____ PROVIDED DATA
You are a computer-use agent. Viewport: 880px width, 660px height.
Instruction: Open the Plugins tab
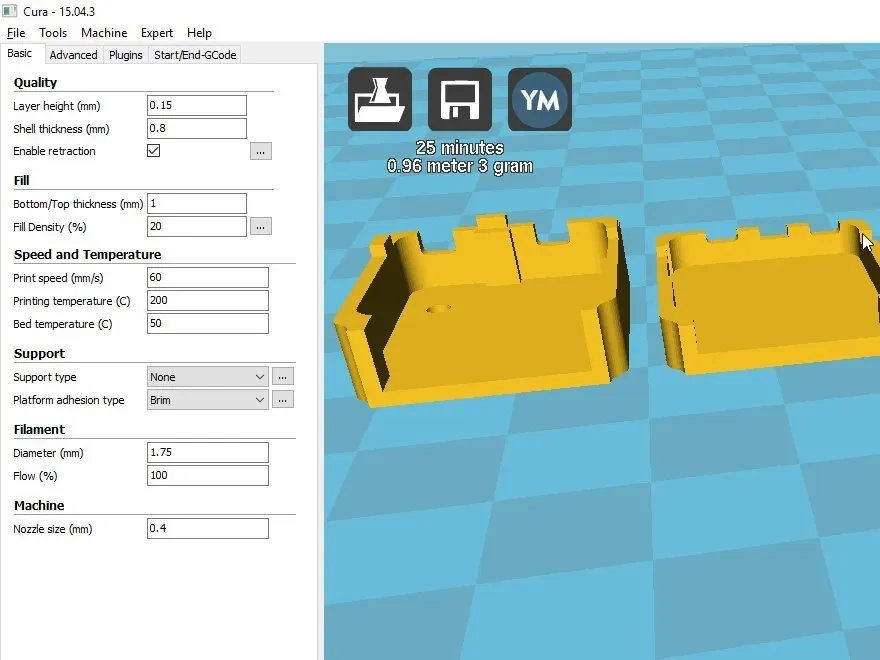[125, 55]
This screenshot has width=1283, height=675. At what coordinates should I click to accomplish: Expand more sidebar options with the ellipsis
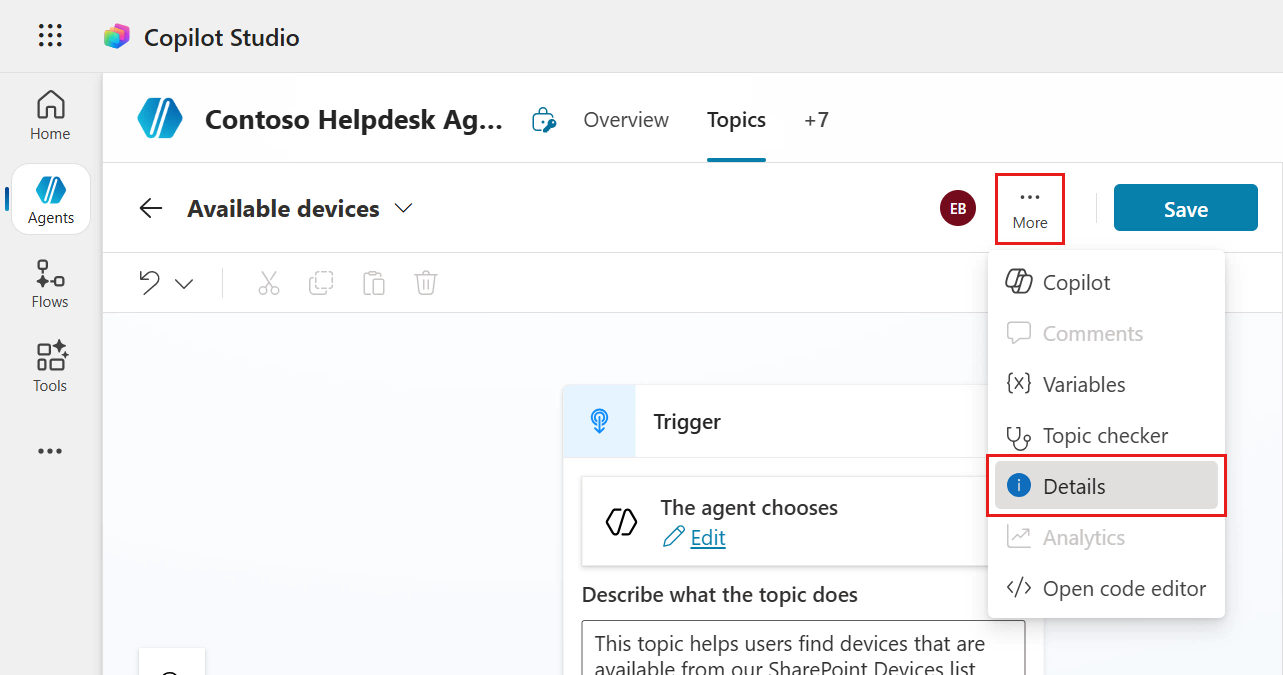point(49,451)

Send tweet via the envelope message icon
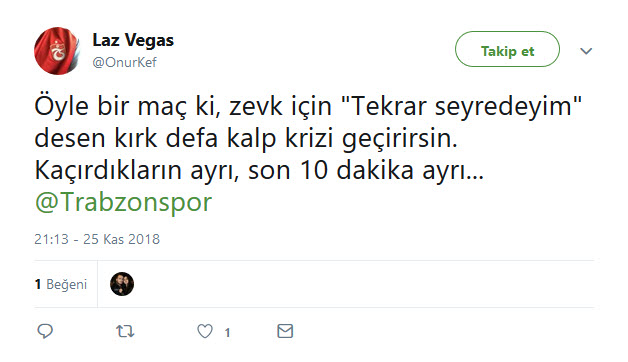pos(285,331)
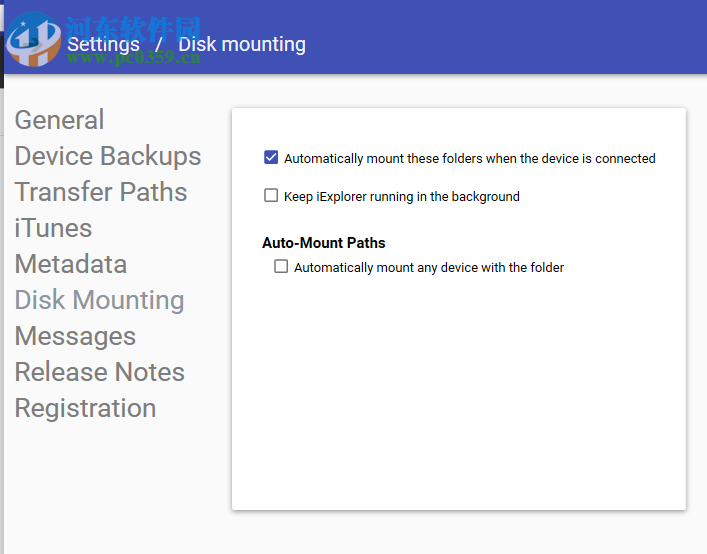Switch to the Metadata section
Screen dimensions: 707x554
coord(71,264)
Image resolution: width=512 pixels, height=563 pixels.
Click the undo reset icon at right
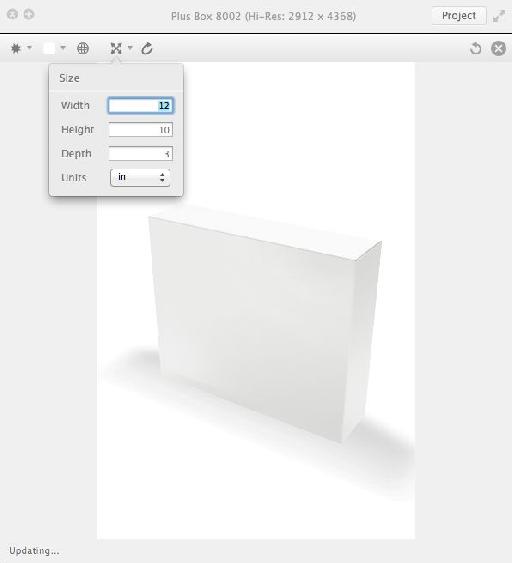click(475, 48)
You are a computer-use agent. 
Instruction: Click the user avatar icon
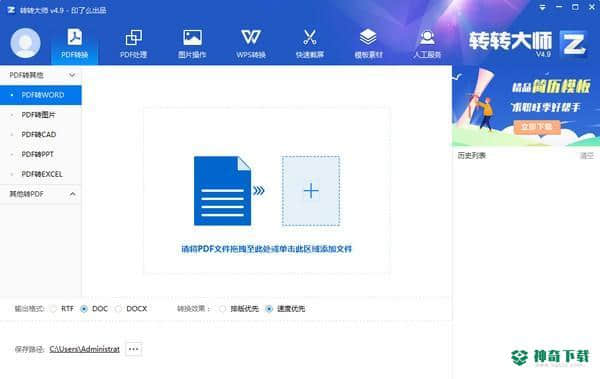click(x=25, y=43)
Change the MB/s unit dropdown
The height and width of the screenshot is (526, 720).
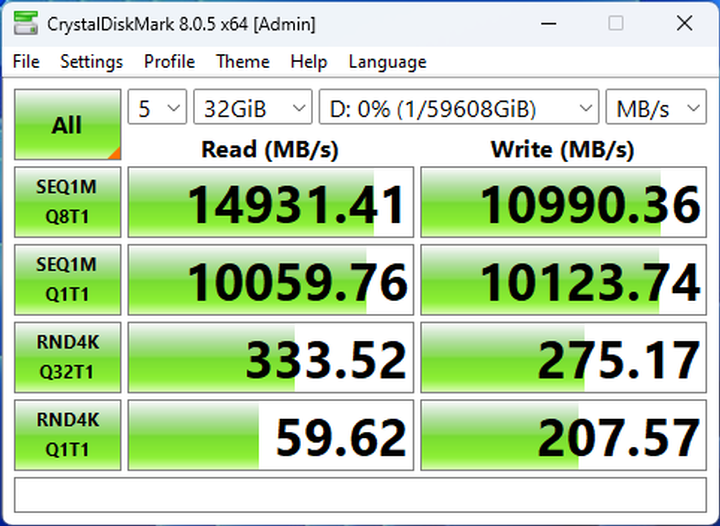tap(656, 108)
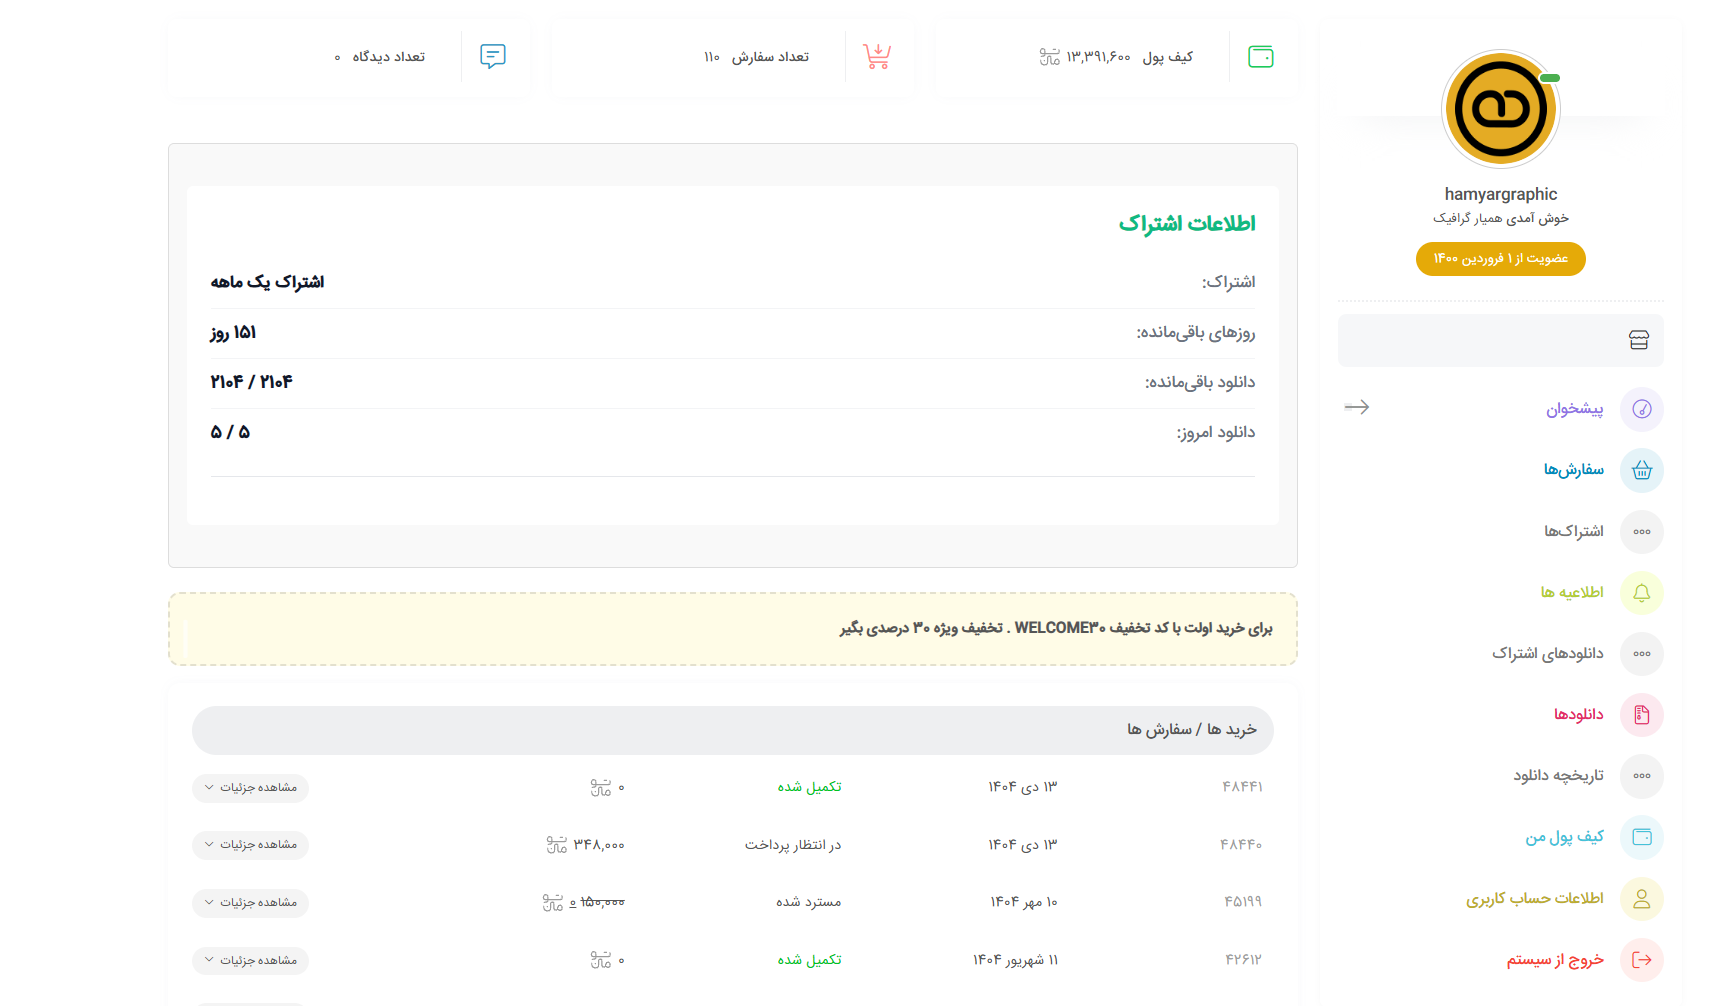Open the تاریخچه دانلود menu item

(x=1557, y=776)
________
- YOUR TASK -
I'd like every line with the string "agent" copied from the listing.

- EXERCISE RESPONSE -
You are a computer-use agent. Viewport: 880px width, 660px height.
You are a computer-use agent. 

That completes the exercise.